* **WHAT TO DO**
Starting with the first line and ending with the line that holds "The image size is (570, 489).", repeat the material exactly.

------------------------------------------------

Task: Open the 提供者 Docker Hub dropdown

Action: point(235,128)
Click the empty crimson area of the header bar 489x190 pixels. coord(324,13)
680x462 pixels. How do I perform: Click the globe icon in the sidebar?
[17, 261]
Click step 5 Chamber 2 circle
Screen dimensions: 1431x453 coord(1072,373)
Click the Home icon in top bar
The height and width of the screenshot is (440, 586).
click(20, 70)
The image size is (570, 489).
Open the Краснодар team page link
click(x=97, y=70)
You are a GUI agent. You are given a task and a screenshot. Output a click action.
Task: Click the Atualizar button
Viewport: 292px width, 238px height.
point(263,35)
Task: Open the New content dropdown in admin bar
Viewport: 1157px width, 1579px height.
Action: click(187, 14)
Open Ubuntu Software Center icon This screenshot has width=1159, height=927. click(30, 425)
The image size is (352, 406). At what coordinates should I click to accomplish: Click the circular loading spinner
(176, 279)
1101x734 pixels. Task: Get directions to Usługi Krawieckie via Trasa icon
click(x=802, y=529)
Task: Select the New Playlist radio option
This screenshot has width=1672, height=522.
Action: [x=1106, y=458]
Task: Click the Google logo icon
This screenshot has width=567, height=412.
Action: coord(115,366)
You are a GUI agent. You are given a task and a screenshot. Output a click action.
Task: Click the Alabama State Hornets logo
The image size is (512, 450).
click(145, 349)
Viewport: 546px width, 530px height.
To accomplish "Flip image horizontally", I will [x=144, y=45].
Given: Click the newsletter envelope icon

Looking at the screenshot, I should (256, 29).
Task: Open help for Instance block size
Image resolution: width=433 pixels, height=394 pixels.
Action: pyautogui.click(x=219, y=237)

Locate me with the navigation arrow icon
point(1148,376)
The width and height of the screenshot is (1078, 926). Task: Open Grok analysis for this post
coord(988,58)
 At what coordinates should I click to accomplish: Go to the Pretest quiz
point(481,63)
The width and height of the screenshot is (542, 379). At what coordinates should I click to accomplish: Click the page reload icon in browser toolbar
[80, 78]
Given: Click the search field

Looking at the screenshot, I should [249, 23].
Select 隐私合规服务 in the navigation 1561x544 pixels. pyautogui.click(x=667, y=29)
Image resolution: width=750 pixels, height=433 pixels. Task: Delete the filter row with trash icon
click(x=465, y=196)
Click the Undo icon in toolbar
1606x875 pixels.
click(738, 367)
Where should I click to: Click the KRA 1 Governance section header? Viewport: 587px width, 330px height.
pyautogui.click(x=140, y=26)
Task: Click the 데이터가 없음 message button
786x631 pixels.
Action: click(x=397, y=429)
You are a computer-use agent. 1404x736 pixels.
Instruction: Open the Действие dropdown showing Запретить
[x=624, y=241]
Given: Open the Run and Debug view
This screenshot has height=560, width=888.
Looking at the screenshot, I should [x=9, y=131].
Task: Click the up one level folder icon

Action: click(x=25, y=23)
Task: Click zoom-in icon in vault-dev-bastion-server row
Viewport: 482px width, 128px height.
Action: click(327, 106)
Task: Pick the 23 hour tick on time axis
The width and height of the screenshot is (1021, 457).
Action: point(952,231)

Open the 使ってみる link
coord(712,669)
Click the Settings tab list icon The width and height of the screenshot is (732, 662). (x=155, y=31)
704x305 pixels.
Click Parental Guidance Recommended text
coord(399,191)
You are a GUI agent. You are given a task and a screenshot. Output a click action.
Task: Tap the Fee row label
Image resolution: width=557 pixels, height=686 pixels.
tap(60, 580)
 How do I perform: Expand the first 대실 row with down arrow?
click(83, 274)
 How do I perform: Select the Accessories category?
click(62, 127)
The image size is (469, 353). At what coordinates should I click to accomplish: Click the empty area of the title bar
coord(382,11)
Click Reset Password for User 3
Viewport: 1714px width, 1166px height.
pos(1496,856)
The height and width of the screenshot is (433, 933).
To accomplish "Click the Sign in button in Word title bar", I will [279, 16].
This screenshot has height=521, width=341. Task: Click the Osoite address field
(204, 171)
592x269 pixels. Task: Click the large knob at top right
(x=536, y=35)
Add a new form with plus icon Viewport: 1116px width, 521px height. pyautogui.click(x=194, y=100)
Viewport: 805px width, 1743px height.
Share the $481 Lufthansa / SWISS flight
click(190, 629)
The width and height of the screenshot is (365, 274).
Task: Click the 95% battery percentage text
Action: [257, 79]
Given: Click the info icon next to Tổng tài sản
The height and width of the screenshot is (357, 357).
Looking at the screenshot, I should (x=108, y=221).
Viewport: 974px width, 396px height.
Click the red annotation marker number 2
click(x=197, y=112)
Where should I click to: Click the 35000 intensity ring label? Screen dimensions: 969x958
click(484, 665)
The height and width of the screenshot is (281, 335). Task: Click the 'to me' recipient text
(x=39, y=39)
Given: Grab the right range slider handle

------------------------------------------------

* **ANSWER TO THIS EXERCISE**
Task: Open the 提供者 Docker Hub dropdown

Action: point(235,128)
Click the empty crimson area of the header bar 489x190 pixels. coord(324,13)
680x462 pixels. How do I perform: Click the globe icon in the sidebar?
[17, 261]
Click step 5 Chamber 2 circle
Screen dimensions: 1431x453 coord(1072,373)
Click the Home icon in top bar
The height and width of the screenshot is (440, 586).
click(20, 70)
The image size is (570, 489).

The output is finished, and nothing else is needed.